▶ [What the task requires]: Go through the data below and retype all of it exactly.

▶ [Dataset entries]:
□ □ □ □
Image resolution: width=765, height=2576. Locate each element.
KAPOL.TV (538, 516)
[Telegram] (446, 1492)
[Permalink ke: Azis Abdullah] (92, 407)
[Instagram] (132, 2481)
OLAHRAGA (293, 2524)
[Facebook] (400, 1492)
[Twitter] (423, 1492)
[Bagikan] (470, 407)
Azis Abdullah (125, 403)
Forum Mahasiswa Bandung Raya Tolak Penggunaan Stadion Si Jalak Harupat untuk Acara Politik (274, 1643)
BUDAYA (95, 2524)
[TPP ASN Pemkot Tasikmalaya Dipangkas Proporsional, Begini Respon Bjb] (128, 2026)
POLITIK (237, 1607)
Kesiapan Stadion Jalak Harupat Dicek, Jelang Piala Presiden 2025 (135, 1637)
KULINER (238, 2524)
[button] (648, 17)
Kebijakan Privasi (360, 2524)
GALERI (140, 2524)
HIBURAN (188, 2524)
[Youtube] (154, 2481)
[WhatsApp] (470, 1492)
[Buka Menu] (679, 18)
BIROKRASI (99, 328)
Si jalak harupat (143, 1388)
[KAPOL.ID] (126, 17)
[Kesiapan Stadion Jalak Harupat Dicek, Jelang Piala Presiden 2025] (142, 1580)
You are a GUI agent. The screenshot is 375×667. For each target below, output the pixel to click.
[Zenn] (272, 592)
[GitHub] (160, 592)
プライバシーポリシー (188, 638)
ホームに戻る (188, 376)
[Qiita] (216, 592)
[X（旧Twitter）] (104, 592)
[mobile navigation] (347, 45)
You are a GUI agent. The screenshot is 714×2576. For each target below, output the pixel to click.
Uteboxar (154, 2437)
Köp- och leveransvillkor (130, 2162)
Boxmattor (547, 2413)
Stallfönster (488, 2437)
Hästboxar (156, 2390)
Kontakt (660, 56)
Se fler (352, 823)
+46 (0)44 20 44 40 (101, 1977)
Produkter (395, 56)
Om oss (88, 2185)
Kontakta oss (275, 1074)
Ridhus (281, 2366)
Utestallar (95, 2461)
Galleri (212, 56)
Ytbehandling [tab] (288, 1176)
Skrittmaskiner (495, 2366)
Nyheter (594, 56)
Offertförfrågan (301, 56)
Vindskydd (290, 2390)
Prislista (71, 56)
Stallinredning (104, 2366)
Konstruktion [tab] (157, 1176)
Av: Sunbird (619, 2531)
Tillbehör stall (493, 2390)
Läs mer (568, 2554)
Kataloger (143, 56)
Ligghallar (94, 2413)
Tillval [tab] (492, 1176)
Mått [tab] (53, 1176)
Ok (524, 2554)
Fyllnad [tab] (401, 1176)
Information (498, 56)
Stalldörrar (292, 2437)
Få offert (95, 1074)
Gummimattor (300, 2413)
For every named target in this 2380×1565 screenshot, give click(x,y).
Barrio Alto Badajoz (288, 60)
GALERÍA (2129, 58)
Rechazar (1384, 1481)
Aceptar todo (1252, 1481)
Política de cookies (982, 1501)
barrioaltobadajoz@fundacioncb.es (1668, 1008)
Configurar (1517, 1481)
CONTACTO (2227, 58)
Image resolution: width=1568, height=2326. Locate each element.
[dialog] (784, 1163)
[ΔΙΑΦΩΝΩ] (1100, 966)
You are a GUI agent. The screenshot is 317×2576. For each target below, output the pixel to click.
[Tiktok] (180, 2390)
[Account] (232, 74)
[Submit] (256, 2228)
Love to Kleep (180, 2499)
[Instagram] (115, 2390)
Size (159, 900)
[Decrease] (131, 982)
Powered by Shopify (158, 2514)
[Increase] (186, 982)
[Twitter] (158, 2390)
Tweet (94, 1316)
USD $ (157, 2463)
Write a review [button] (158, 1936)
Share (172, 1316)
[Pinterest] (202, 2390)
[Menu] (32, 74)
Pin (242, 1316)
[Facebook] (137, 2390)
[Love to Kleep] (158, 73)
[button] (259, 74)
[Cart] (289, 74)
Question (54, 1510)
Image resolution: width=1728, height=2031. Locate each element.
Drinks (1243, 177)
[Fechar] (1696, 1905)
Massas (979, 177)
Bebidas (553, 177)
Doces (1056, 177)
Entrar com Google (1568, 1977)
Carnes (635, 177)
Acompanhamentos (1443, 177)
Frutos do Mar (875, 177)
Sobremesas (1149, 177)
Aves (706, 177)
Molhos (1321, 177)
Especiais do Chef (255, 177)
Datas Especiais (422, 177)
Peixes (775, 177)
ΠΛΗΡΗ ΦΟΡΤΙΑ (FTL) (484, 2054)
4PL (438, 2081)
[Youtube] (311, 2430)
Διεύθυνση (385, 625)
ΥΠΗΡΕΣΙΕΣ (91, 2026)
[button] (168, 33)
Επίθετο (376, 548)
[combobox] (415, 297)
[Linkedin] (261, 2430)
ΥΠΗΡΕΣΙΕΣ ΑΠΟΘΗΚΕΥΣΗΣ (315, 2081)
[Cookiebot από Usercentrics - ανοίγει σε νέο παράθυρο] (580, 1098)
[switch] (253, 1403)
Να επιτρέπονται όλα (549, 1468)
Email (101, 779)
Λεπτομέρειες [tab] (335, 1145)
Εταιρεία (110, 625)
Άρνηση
□ □ □ □
▶ [Solution to this exercise]:
Image resolution: width=765, height=2576. Locate each element.
KAPOL.TV (538, 516)
[Telegram] (446, 1492)
[Permalink ke: Azis Abdullah] (92, 407)
[Instagram] (132, 2481)
OLAHRAGA (293, 2524)
[Facebook] (400, 1492)
[Twitter] (423, 1492)
[Bagikan] (470, 407)
Azis Abdullah (125, 403)
Forum Mahasiswa Bandung Raya Tolak Penggunaan Stadion Si Jalak Harupat untuk Acara Politik (274, 1643)
BUDAYA (95, 2524)
[TPP ASN Pemkot Tasikmalaya Dipangkas Proporsional, Begini Respon Bjb] (128, 2026)
POLITIK (237, 1607)
Kesiapan Stadion Jalak Harupat Dicek, Jelang Piala Presiden 2025 (135, 1637)
KULINER (238, 2524)
[button] (648, 17)
Kebijakan Privasi (360, 2524)
GALERI (140, 2524)
HIBURAN (188, 2524)
[Youtube] (154, 2481)
[WhatsApp] (470, 1492)
[Buka Menu] (679, 18)
BIROKRASI (99, 328)
Si jalak harupat (143, 1388)
[KAPOL.ID] (126, 17)
[Kesiapan Stadion Jalak Harupat Dicek, Jelang Piala Presiden 2025] (142, 1580)
You are a GUI agent. The screenshot is 375×667. For each target below, output the pixel to click.
[Zenn] (272, 592)
[GitHub] (160, 592)
プライバシーポリシー (188, 638)
ホームに戻る (188, 376)
[Qiita] (216, 592)
[X（旧Twitter）] (104, 592)
[mobile navigation] (347, 45)
You are a GUI agent. The screenshot is 714×2576. For each target below, output the pixel to click.
Uteboxar (154, 2437)
Köp- och leveransvillkor (130, 2162)
Boxmattor (547, 2413)
Stallfönster (488, 2437)
Hästboxar (156, 2390)
Kontakt (660, 56)
Se fler (352, 823)
+46 (0)44 20 44 40 (101, 1977)
Produkter (395, 56)
Om oss (88, 2185)
Kontakta oss (275, 1074)
Ridhus (281, 2366)
Utestallar (95, 2461)
Galleri (212, 56)
Ytbehandling [tab] (288, 1176)
Skrittmaskiner (495, 2366)
Nyheter (594, 56)
Offertförfrågan (301, 56)
Vindskydd (290, 2390)
Prislista (71, 56)
Stallinredning (104, 2366)
Konstruktion [tab] (157, 1176)
Av: Sunbird (619, 2531)
Tillbehör stall (493, 2390)
Läs mer (568, 2554)
Kataloger (143, 56)
Ligghallar (94, 2413)
Tillval [tab] (492, 1176)
Mått [tab] (53, 1176)
Ok (524, 2554)
Fyllnad [tab] (401, 1176)
Information (498, 56)
Stalldörrar (292, 2437)
Få offert (95, 1074)
Gummimattor (300, 2413)
For every named target in this 2380×1565 screenshot, give click(x,y).
Barrio Alto Badajoz (288, 60)
GALERÍA (2129, 58)
Rechazar (1384, 1481)
Aceptar todo (1252, 1481)
Política de cookies (982, 1501)
barrioaltobadajoz@fundacioncb.es (1668, 1008)
Configurar (1517, 1481)
CONTACTO (2227, 58)
Image resolution: width=1568, height=2326. Locate each element.
[dialog] (784, 1163)
[ΔΙΑΦΩΝΩ] (1100, 966)
You are a GUI agent. The screenshot is 317×2576. For each target below, output the pixel to click.
[Tiktok] (180, 2390)
[Account] (232, 74)
[Submit] (256, 2228)
Love to Kleep (180, 2499)
[Instagram] (115, 2390)
Size (159, 900)
[Decrease] (131, 982)
Powered by Shopify (158, 2514)
[Increase] (186, 982)
[Twitter] (158, 2390)
Tweet (94, 1316)
USD $ (157, 2463)
Write a review [button] (158, 1936)
Share (172, 1316)
[Pinterest] (202, 2390)
[Menu] (32, 74)
Pin (242, 1316)
[Facebook] (137, 2390)
[Love to Kleep] (158, 73)
[button] (259, 74)
[Cart] (289, 74)
Question (54, 1510)
Image resolution: width=1728, height=2031. Locate each element.
Drinks (1243, 177)
[Fechar] (1696, 1905)
Massas (979, 177)
Bebidas (553, 177)
Doces (1056, 177)
Entrar com Google (1568, 1977)
Carnes (635, 177)
Acompanhamentos (1443, 177)
Frutos do Mar (875, 177)
Sobremesas (1149, 177)
Aves (706, 177)
Molhos (1321, 177)
Especiais do Chef (255, 177)
Datas Especiais (422, 177)
Peixes (775, 177)
ΠΛΗΡΗ ΦΟΡΤΙΑ (FTL) (484, 2054)
4PL (438, 2081)
[Youtube] (311, 2430)
Διεύθυνση (385, 625)
ΥΠΗΡΕΣΙΕΣ (91, 2026)
[button] (168, 33)
Επίθετο (376, 548)
[combobox] (415, 297)
[Linkedin] (261, 2430)
ΥΠΗΡΕΣΙΕΣ ΑΠΟΘΗΚΕΥΣΗΣ (315, 2081)
[Cookiebot από Usercentrics - ανοίγει σε νέο παράθυρο] (580, 1098)
[switch] (253, 1403)
Να επιτρέπονται όλα (549, 1468)
Email (101, 779)
Λεπτομέρειες [tab] (335, 1145)
Εταιρεία (110, 625)
Άρνηση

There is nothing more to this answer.